== Text extract ==

|Publication number||US4505867 A|
|Application number||US 06/520,008|
|Publication date||Mar 19, 1985|
|Filing date||Aug 3, 1983|
|Priority date||Feb 11, 1982|
|Also published as||DE3371371D1, EP0086630A2, EP0086630A3, EP0086630B1|
|Publication number||06520008, 520008, US 4505867 A, US 4505867A, US-A-4505867, US4505867 A, US4505867A|
|Inventors||Michael E. Mirhej|
|Original Assignee||E. I. Du Pont De Nemours And Company|
|Export Citation||BiBTeX, EndNote, RefMan|
|Patent Citations (15), Referenced by (3), Classifications (13), Legal Events (4)|
|External Links: USPTO, USPTO Assignment, Espacenet|
This application is a continuation-in-part of application Ser. No. 347,926, filed Feb. 11, 1982 now abandoned.
This invention relates to an improved melt-spinning process for preparing polyester yarns, the improvement involving the use of a stepped spinneret, whereby there may be prepared polyester yarns that may be draw-textured to produce fabrics having a spun-like feel similar to that of cotton or wool, and polyester yarns that may be air-jet textured to give bulked yarns of interesting properties.
Several suggestions have been made for preparing polyester yarns having a spun-like feel.
It is known to treat polyester yarn in a texturing jet to give it a more natural spun-like feel--see U.S. Pat. No. 4,100,725 to Magel. It is also known to produce filaments having body and wing portions. Filaments in such yarns when treated in a texturing jet tend to split longitudinally so that the wing portions are at least intermittently separated from the body portion. The wing portion also splits transversely giving a product with free ends--see U.S. Pat. No. 4,245,001 to Phillips et al. Mirhej Pat. No. 4,157,419 discloses a polyester draw-texturing feed yarn having three types of filaments, one of which is a bicomponent filament. When this yarn is hot drawn the bicomponent filaments break and the ends form a helical crimp.

== Records ==
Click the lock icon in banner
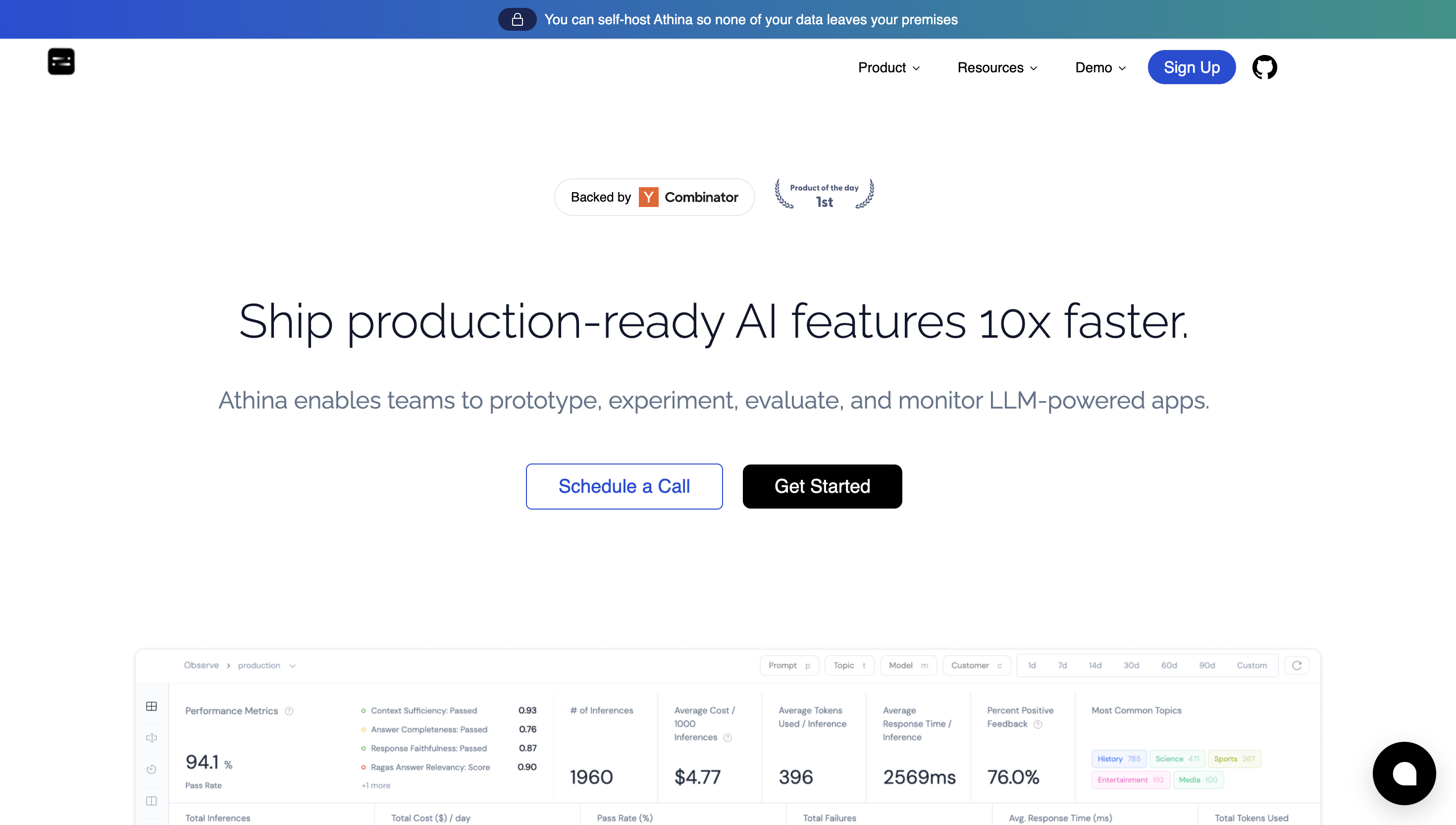1456x825 pixels. point(517,20)
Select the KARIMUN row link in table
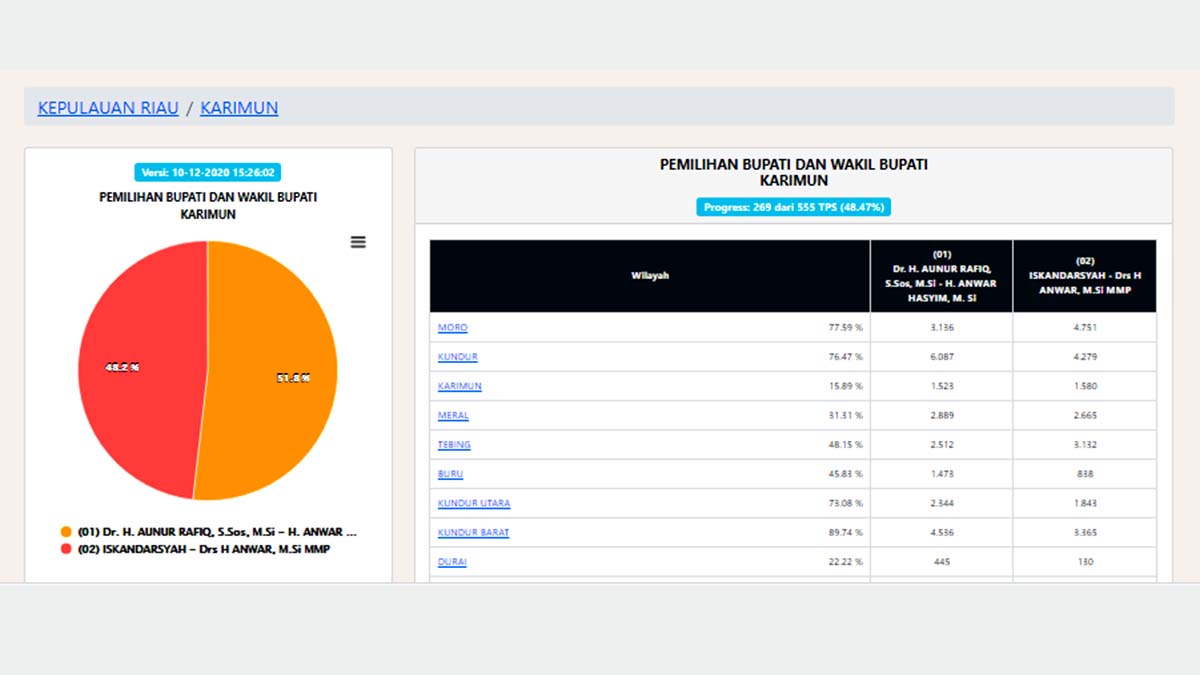 coord(459,386)
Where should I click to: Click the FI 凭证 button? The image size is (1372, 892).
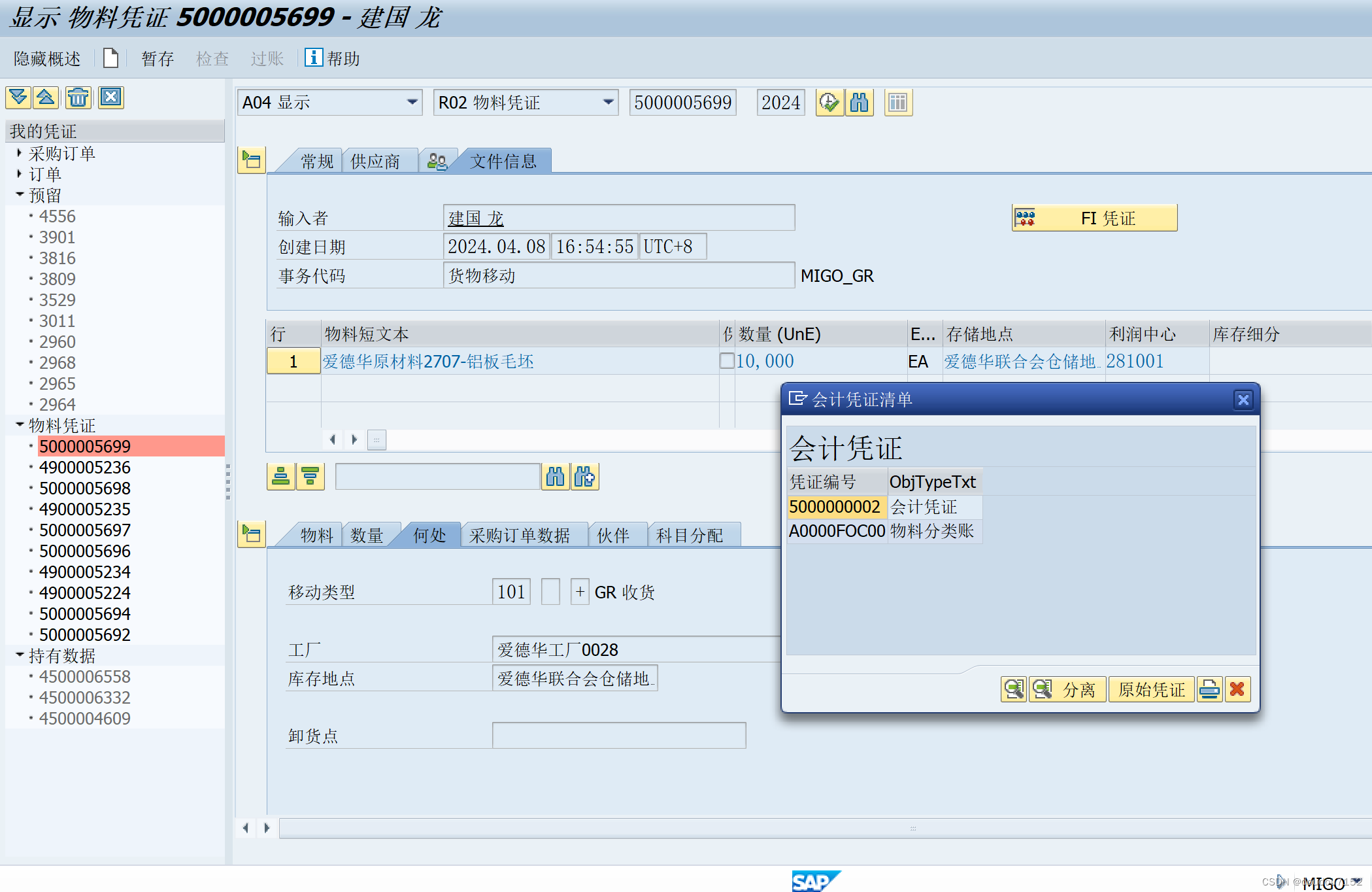[1095, 218]
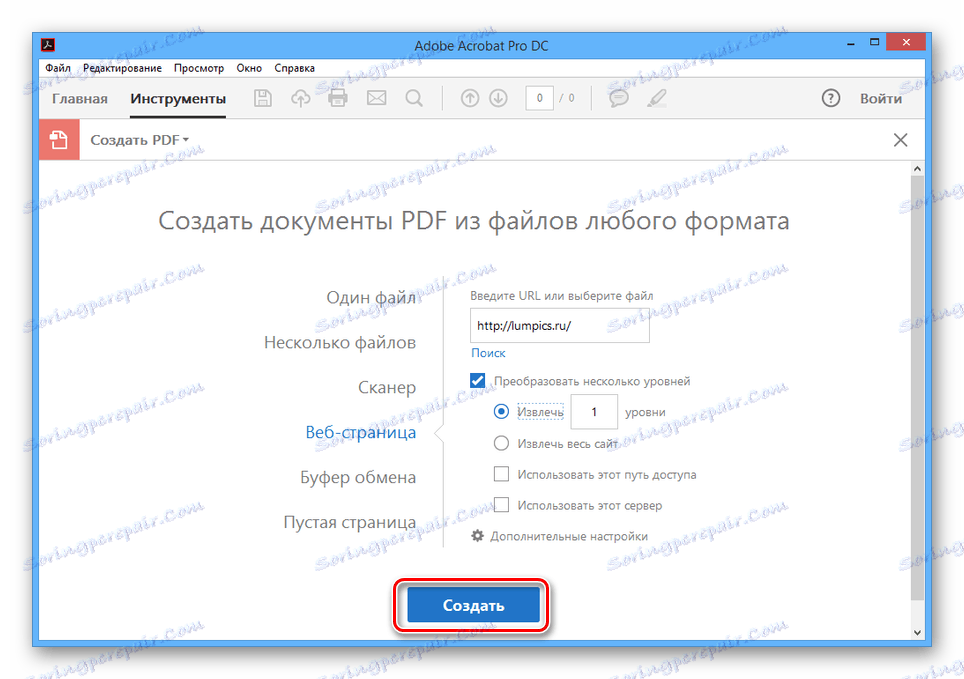Click the Save file icon
Image resolution: width=964 pixels, height=679 pixels.
(262, 97)

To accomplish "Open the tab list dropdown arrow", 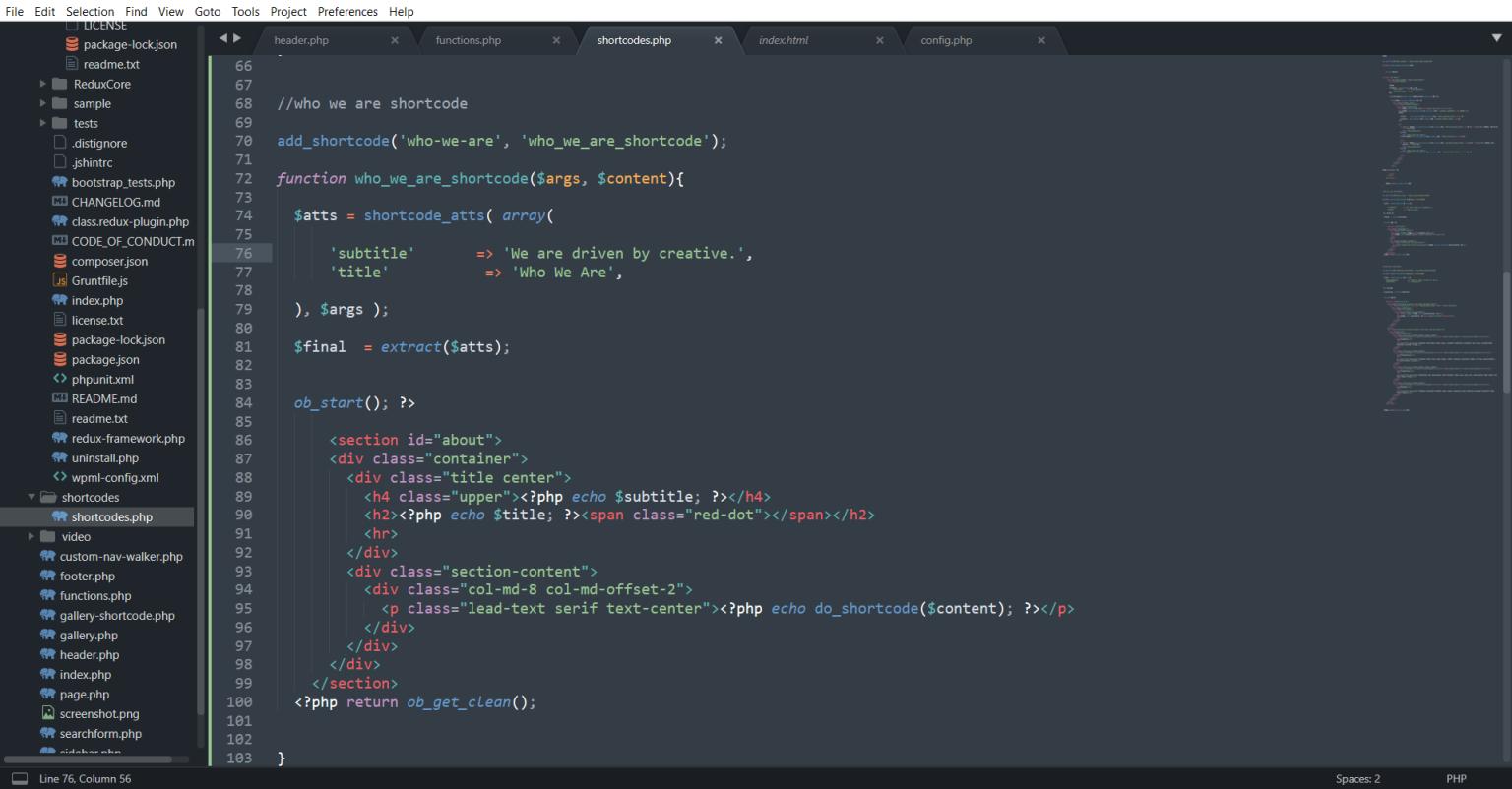I will tap(1497, 38).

== Tasks for this exercise ==
**1.** Copy everything in the polyester yarn patent text from "This invention relates" down to "a spun-like feel.", word for word.
**2.** Answer these from the polyester yarn patent text:
(a) Who is named as the inventor?
(b) On what date was the application filed?
(c) Which patent number to Magel is cited for treating polyester yarn in a texturing jet?
**3.** Continue the polyester yarn patent text from its final sentence onward.

== Answers to the exercises ==
**1.**
This invention relates to an improved melt-spinning process for preparing polyester yarns, the improvement involving the use of a stepped spinneret, whereby there may be prepared polyester yarns that may be draw-textured to produce fabrics having a spun-like feel similar to that of cotton or wool, and polyester yarns that may be air-jet textured to give bulked yarns of interesting properties.
Several suggestions have been made for preparing polyester yarns having a spun-like feel.

**2.**
(a) Michael E. Mirhej
(b) Aug 3, 1983
(c) U.S. Pat. No. 4,100,725

**3.**
Bradley et al U.S. Pat. No. 4,110,965 discloses a process for making a polyester yarn having a spun-like hand by breaking in a false twist operation one type of filaments (nonround filaments) while the second type of filaments (round filaments) remain unbroken. Bradley discloses first melt-spinning poly(ethylene terephthalate) homopolymer at 3400 ypm to form partially oriented round filaments of high denier and nonround filaments of lower denier and of lower elongation, and then draw-texturing at a draw-ratio selected to break no substantial number of filaments prior to passage through a false-twisting device, following which the tension is increased in or after the false-twisting device (using a device, as disclosed in Yu U.S. Pat. No. 3,973,383, for this purpose) so as to break substantially only the lower denier nonround filaments.
Thus, texturing processes, such as draw-texturing and air-jet texturing, exist to develop bulky yarns, and melt-spinning processes have been suggested to prepare mixed yarns whose component filaments will respond differently to the texturing conditions. The resulting textured yarns, however, only approach the spun-like feel of natural fibers, and it would be desirable to improve this quality.
The invention provides an improved process, whereby a mixed yarn of more significantly differing properties can be obtained through a single spinneret, using only a single polymer, if desired, or two polymers, if differential coloring is desired, by effectively providing different extrusion temperatures out of the same spinneret.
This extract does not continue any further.